§ **Short exercise**
Copy the entries below word for word, starting at the line that contains "help [1300, 621]" and ending at the line that contains "center [324, 253].".

──────────────────────────────

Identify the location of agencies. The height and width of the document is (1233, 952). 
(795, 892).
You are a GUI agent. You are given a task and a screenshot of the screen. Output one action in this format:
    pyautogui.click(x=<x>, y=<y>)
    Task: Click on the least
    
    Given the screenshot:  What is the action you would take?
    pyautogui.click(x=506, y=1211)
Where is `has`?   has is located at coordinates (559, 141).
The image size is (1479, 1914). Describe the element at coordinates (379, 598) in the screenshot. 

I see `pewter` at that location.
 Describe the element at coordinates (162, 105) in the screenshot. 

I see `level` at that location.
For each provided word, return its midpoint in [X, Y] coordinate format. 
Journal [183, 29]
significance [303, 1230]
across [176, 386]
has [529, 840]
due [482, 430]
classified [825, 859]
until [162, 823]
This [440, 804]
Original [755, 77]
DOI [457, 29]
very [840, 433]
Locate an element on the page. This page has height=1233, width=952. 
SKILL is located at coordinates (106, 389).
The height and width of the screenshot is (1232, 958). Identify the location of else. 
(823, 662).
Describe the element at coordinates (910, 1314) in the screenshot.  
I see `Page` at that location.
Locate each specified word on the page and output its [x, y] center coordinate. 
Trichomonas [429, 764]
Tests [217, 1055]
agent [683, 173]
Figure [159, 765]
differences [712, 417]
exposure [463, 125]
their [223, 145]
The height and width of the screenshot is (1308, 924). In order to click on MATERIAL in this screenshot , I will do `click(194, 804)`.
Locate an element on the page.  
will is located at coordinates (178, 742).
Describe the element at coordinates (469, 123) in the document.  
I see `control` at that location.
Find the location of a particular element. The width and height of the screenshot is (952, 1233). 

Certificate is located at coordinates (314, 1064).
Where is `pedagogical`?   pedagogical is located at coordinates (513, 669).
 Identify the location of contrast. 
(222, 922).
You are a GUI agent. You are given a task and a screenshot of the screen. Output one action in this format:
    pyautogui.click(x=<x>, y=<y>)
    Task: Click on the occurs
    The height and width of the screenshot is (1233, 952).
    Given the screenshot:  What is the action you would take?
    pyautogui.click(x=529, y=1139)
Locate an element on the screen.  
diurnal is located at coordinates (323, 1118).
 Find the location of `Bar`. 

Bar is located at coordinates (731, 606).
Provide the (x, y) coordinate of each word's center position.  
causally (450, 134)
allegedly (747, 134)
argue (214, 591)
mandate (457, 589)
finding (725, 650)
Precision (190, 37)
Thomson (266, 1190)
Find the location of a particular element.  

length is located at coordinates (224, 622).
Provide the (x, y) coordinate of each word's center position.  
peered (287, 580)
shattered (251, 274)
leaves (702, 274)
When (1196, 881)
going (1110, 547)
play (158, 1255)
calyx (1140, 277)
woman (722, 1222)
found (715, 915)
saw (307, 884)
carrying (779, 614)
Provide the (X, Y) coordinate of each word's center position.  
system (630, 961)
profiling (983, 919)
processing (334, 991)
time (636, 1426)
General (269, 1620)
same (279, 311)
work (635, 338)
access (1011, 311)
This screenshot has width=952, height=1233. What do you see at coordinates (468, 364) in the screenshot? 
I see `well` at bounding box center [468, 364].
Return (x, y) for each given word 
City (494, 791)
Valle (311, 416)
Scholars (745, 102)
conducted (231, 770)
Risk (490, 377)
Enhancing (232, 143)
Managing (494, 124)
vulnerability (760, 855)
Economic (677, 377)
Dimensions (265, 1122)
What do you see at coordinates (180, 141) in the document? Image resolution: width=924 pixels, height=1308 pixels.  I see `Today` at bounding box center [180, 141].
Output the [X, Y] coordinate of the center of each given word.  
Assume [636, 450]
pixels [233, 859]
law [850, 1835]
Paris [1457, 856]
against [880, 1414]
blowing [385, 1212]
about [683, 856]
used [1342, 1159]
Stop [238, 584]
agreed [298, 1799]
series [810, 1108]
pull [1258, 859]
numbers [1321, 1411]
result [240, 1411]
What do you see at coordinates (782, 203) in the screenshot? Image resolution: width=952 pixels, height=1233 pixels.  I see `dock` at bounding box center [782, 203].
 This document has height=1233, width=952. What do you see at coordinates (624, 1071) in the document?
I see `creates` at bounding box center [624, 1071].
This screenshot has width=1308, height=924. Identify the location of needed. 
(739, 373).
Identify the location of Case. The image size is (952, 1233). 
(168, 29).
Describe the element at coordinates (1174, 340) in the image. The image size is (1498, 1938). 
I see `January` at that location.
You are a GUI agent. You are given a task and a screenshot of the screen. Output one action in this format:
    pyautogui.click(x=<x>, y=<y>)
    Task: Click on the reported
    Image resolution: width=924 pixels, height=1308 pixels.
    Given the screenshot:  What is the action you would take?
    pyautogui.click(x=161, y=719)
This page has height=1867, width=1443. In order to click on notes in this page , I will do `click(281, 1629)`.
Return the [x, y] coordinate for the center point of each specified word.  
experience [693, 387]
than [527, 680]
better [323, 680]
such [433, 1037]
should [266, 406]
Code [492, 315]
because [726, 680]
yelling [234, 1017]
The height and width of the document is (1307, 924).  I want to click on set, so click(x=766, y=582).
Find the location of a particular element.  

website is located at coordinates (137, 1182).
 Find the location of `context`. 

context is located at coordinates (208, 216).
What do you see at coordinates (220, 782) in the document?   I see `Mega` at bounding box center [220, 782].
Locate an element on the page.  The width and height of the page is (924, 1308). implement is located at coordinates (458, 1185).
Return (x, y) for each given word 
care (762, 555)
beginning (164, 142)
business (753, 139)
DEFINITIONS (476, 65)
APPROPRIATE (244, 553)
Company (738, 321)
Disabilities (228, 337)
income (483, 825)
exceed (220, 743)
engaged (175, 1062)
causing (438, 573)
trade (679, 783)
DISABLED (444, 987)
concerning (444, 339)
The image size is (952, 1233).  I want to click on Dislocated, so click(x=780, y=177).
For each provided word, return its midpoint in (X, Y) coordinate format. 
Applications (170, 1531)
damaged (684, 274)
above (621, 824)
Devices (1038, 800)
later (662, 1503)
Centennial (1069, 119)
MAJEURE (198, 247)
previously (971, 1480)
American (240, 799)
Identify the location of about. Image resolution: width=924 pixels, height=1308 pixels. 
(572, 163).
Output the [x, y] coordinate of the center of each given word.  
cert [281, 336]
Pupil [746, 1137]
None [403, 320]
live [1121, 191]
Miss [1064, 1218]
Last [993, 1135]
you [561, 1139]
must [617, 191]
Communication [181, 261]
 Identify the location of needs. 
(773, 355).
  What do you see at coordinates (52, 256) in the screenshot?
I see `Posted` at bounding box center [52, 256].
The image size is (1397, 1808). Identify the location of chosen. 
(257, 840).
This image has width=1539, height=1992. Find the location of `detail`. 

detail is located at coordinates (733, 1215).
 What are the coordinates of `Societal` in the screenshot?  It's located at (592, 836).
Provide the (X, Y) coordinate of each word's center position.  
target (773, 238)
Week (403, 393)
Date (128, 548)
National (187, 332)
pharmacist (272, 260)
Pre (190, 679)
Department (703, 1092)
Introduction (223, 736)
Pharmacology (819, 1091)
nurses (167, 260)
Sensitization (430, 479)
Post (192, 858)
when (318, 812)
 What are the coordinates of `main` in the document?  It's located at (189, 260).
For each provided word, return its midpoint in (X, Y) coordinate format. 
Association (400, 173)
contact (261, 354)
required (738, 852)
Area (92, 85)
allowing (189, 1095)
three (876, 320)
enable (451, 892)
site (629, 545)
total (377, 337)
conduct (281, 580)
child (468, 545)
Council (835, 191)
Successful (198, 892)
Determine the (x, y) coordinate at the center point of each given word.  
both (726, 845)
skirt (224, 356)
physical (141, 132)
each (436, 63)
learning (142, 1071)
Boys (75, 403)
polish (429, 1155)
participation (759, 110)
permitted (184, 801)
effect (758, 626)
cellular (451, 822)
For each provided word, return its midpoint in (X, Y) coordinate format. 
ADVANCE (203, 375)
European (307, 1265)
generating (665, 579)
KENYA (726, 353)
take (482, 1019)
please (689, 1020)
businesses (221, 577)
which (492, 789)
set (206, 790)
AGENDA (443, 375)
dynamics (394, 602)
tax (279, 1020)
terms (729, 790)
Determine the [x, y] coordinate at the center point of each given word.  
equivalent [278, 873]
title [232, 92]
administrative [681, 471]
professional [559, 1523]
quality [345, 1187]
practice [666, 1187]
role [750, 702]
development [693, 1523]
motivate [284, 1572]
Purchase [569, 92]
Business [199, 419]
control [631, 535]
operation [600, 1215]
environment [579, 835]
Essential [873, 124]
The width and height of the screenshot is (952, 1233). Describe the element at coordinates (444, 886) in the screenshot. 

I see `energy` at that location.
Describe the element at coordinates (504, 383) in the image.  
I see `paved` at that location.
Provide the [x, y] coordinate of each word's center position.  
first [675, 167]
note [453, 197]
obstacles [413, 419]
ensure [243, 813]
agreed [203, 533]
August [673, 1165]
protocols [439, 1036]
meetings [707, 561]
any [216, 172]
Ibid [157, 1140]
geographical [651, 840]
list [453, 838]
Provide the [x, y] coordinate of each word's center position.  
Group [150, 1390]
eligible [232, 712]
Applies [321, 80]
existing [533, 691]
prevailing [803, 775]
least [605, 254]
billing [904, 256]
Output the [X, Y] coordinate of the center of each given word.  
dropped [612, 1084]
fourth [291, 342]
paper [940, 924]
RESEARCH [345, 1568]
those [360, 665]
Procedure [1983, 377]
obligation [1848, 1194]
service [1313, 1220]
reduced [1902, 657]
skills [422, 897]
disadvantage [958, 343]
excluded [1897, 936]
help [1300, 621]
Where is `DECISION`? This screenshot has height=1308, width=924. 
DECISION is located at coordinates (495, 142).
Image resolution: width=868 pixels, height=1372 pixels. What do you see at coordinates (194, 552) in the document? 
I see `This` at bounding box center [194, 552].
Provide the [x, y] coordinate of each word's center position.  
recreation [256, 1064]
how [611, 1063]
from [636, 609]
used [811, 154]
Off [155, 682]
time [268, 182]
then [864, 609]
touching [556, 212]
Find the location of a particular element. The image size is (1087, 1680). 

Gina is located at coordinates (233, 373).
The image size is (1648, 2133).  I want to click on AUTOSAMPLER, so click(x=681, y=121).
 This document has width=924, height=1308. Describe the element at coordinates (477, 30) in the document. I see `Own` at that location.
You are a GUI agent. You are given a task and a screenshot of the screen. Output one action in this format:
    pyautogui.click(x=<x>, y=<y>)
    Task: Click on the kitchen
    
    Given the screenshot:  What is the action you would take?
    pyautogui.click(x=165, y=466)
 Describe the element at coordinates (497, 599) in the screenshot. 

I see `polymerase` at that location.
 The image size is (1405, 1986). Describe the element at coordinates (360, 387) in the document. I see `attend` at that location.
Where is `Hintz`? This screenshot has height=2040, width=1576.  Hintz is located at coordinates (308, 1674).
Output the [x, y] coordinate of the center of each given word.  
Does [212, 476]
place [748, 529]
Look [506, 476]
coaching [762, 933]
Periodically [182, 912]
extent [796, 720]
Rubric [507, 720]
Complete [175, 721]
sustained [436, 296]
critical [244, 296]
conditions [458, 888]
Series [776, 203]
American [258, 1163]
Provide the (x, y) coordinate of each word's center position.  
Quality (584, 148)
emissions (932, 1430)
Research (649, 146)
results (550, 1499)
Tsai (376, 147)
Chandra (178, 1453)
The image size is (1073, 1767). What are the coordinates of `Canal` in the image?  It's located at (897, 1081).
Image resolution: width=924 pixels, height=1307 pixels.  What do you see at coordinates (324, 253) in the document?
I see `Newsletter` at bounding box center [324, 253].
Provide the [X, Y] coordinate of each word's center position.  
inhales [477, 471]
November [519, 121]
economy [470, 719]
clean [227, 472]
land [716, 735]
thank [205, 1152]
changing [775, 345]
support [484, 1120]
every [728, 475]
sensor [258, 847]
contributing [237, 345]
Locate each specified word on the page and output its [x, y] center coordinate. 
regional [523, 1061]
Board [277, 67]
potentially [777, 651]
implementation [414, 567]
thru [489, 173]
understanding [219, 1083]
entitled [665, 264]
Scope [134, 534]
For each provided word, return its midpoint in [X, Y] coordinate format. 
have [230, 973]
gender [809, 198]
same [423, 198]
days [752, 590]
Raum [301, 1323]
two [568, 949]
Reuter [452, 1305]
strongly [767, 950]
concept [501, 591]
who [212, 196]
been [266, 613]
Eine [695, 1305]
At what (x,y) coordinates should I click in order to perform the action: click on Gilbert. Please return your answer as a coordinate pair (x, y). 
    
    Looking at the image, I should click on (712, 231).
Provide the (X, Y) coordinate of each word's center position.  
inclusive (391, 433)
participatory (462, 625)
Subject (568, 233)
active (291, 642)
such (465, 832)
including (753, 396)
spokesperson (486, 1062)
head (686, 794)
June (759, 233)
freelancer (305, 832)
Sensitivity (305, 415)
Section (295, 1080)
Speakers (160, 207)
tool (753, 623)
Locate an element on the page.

──────────────────────────────

§ **Final answer**
help [1300, 621]
Where is `DECISION`? This screenshot has height=1308, width=924. 
DECISION is located at coordinates (495, 142).
Image resolution: width=868 pixels, height=1372 pixels. What do you see at coordinates (194, 552) in the document? 
I see `This` at bounding box center [194, 552].
Provide the [x, y] coordinate of each word's center position.  
recreation [256, 1064]
how [611, 1063]
from [636, 609]
used [811, 154]
Off [155, 682]
time [268, 182]
then [864, 609]
touching [556, 212]
Find the location of a particular element. The image size is (1087, 1680). 

Gina is located at coordinates (233, 373).
The image size is (1648, 2133).  I want to click on AUTOSAMPLER, so click(x=681, y=121).
 This document has width=924, height=1308. Describe the element at coordinates (477, 30) in the document. I see `Own` at that location.
You are a GUI agent. You are given a task and a screenshot of the screen. Output one action in this format:
    pyautogui.click(x=<x>, y=<y>)
    Task: Click on the kitchen
    
    Given the screenshot:  What is the action you would take?
    pyautogui.click(x=165, y=466)
 Describe the element at coordinates (497, 599) in the screenshot. 

I see `polymerase` at that location.
 The image size is (1405, 1986). Describe the element at coordinates (360, 387) in the document. I see `attend` at that location.
Where is `Hintz`? This screenshot has height=2040, width=1576.  Hintz is located at coordinates (308, 1674).
Output the [x, y] coordinate of the center of each given word.  
Does [212, 476]
place [748, 529]
Look [506, 476]
coaching [762, 933]
Periodically [182, 912]
extent [796, 720]
Rubric [507, 720]
Complete [175, 721]
sustained [436, 296]
critical [244, 296]
conditions [458, 888]
Series [776, 203]
American [258, 1163]
Provide the (x, y) coordinate of each word's center position.  
Quality (584, 148)
emissions (932, 1430)
Research (649, 146)
results (550, 1499)
Tsai (376, 147)
Chandra (178, 1453)
The image size is (1073, 1767). What are the coordinates of `Canal` in the image?  It's located at (897, 1081).
Image resolution: width=924 pixels, height=1307 pixels.  What do you see at coordinates (324, 253) in the document?
I see `Newsletter` at bounding box center [324, 253].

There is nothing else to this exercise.